• REQUEST 1:
In the text on file formats, which project carries on the discontinued OpenOffice software?
• REQUEST 2:
The text on file formats describes common ways to include embedded material, such as images, in HTML documents. List each way it gives.

The lossy file formats are all read-only in our sense. None of the other file formats discussed here is read-only, unless this is explicitly mentioned.

Recommended File Formats

Documents

Microsoft Office Documents

Microsoft is the leading producer of office software. The Microsoft Office suite contains the software called Word for documents, the software Excel for spreadsheets, and the software Powerpoint for slide presentations. The file formats are DOCX, XLSX, and PPTX, respectively. Microsoft products and file formats are well established and are the de facto standard in the office world.

Microsoft formats are definitively established. However, they are also proprietary.

Open Office Formats

The Open Office project started with the goal to provide an open alternative to Microsoft products. Its file formats are called “Open Office formats”: ODT for documents, ODS for spreadsheets, and ODP for slide presentations. Confusingly, Microsoft has decided to call its own proprietary formats “Office Open XML”. Furthermore, the original OpenOffice software has been discontinued. It lives on in the LibreOffice project.

All that said, Open Office software and file formats are established and open. They are thus the way to go if you want to create archivable documents. The Libre Office software to work with such documents can be downloaded for free.

HTML for Documents

I will now discuss some less frequent choices of document file formats. We start with using HTML for documents.

HTML is a file format for text with layout. It is an open format, developed by the Word Wide Web Consortium. It has been around for more than 20 years, and it can be displayed on nearly any device with a display. The format can thus be considered sufficiently established. Conveniently, the main office software suites support exporting documents to HTML. They also support editing HTML documents. Thus, in principle, HTML would be the ideal file format for documents.

There are two caveats: First, editing support for HTML documents is not always perfect. An HTML document edited in Libre Office will not always show in the same way in Microsoft Office and vice versa. Second, there is no universally accepted way to integrate embedded material (such as images) into such documents. Common ways are:

  1. A link to the external image, leaving it where it is (LibreOffice). The disadvantage is that the link is not obvious. Deleting or moving the external image, or copying the HTML document without copying the external image will destroy the document.
  2. A separate folder, which contains copies of all embedded material. This is what happens when you click “Save complete Web page” in your browser. It is a well-supported mechanism across all browsers. The disadvantage is that the HTML file and the embedded material is physically separated. This bears the risk of deleting, renaming, copying, sharing, or moving one without the other.
  3. A bundle, i.e., a single folder that holds all embedded material as well as the main file (called index.html). The disadvantage is that one has a folder instead of a file.
  4. MHTML, which is basically a file that contains a sequence of files, much like MIME Emails. The disadvantage is that native support remains limited to Internet Explorer and Opera. Firefox and Safari require an extension.
  5. The Mozilla Archive Format (MAF) of Firefox — basically a ZIP file with the markup and images, with metadata saved as RDF. The disadvantage is that no other browser besides Firefox supports this format.
  6. Data URIs, i.e., the embedding of the image straight into the HTML file in base64 encoding. The disadvantage is that the HTML document becomes hard to edit by hand. Also, the office software typically does not allow this option when exporting. Thus, the file requires post-processing to embed the images in this way.
  7. Printing the entire file to PDF, which is an altogether different file format. The disadvantage is that PDF files are essentially read-only.

• PROVIDED MATERIAL:
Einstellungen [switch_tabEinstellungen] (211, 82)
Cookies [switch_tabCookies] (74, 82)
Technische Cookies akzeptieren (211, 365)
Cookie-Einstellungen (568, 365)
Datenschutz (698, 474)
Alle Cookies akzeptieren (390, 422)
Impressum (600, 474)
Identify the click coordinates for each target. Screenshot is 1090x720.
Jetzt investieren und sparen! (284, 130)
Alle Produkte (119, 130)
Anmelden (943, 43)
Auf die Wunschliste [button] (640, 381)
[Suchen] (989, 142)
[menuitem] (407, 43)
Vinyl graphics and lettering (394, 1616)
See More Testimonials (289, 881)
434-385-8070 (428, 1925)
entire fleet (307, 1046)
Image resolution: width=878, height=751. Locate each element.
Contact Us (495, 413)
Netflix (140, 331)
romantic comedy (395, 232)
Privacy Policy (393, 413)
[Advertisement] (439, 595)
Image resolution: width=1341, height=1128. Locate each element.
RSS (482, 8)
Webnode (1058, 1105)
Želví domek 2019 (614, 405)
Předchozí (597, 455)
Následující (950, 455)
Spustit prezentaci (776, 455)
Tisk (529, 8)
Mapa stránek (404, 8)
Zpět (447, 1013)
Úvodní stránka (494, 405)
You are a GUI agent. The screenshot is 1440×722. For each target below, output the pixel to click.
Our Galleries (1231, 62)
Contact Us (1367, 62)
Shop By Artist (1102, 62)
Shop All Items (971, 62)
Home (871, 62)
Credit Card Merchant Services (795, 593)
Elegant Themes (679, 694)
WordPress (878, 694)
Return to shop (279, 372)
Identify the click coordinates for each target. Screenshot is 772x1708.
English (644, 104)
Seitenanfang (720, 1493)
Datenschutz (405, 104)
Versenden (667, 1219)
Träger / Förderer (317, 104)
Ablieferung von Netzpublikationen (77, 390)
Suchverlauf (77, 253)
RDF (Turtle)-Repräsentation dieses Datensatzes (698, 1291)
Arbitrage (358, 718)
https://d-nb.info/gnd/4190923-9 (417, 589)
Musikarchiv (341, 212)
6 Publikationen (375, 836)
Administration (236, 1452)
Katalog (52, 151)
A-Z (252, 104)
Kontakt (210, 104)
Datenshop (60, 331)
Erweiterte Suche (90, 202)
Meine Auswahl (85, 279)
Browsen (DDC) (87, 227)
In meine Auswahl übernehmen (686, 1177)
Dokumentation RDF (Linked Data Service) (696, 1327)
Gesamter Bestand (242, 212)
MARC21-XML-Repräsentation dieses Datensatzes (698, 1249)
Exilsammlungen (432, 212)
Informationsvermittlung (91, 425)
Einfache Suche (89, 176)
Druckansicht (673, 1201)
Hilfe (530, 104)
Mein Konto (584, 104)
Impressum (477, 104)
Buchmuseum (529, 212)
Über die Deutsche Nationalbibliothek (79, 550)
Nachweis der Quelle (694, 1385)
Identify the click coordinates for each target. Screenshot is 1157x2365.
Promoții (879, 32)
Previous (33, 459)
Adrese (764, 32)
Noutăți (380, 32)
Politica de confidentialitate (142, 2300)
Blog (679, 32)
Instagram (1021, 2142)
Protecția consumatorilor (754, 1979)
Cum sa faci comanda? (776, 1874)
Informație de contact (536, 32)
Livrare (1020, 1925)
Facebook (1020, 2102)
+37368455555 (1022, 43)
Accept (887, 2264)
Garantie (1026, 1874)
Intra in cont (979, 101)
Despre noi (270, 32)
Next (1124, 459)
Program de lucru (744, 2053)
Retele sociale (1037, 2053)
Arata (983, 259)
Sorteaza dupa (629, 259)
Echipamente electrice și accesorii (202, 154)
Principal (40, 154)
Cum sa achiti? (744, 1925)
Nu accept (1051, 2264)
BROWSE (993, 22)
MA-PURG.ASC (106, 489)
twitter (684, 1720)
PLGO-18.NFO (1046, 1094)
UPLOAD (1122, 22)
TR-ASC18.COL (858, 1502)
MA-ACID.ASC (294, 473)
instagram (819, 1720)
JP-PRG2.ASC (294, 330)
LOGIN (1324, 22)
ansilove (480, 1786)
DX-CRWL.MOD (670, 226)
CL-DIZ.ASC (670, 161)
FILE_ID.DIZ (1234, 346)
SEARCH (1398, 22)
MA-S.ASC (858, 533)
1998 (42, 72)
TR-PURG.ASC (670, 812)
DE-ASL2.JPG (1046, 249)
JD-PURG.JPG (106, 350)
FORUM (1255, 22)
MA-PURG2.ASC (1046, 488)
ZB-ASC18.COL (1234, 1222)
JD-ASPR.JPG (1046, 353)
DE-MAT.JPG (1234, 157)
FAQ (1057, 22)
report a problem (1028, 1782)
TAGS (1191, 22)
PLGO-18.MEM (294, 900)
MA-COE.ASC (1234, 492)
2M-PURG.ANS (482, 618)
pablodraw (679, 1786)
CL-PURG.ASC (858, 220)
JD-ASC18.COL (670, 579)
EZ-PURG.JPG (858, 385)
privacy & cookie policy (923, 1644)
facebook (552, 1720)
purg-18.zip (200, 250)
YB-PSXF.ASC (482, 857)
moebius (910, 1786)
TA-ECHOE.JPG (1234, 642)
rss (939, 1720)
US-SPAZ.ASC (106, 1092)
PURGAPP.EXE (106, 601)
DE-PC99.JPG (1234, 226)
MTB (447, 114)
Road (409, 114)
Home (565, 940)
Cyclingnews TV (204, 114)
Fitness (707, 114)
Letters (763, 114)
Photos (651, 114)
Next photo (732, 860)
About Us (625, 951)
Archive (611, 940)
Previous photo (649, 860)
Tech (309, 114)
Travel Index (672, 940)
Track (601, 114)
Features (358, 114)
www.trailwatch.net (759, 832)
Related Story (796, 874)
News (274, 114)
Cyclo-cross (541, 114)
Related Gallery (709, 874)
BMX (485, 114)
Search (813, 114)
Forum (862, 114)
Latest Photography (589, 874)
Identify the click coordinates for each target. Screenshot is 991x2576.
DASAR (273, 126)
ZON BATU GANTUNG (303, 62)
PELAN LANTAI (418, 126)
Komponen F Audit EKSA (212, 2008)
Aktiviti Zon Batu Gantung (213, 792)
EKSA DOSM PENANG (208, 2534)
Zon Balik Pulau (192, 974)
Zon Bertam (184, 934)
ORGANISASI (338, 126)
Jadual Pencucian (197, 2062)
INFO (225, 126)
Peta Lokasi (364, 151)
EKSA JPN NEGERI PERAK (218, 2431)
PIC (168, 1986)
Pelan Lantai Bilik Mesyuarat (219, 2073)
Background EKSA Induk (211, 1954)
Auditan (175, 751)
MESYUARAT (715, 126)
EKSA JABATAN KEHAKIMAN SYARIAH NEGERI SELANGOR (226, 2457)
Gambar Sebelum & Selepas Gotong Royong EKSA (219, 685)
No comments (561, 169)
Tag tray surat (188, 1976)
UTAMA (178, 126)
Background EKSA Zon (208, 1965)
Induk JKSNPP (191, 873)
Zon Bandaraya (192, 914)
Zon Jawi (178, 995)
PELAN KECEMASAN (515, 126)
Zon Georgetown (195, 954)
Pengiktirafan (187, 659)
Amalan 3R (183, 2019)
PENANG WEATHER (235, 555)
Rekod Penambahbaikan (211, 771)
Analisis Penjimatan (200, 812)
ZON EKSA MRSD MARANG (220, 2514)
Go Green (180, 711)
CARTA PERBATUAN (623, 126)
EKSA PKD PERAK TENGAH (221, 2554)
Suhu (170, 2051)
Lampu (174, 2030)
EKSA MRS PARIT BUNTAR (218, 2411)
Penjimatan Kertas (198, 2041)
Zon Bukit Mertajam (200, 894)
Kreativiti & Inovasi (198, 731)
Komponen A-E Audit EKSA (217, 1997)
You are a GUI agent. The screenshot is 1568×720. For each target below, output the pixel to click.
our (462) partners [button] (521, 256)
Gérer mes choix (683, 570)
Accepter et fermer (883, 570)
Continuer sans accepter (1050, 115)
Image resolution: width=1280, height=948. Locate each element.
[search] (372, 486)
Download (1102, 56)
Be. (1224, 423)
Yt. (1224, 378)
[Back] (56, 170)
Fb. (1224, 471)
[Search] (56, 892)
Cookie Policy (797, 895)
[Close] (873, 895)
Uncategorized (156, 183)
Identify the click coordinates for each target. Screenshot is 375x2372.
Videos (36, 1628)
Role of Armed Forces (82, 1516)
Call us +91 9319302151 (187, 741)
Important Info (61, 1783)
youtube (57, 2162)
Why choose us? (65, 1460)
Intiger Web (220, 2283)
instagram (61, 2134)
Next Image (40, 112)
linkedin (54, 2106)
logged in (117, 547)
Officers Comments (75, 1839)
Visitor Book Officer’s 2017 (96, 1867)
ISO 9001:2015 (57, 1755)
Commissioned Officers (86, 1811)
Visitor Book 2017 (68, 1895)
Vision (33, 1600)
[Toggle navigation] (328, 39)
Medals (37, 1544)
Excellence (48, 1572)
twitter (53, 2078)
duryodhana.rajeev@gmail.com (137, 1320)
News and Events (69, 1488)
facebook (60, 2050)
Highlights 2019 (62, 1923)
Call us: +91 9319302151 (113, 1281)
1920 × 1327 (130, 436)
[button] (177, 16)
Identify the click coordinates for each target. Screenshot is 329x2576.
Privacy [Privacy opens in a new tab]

• TASK RESPONSE 1:
The LibreOffice project.

• TASK RESPONSE 2:
1. A link to the external image, leaving it where it is
2. A separate folder containing copies of all embedded material
3. A bundle: a single folder holding all embedded material plus the main file (index.html)
4. MHTML, a file containing a sequence of files
5. The Mozilla Archive Format (MAF) of Firefox
6. Data URIs, embedding the image straight into the HTML file in base64 encoding
7. Printing the entire file to PDF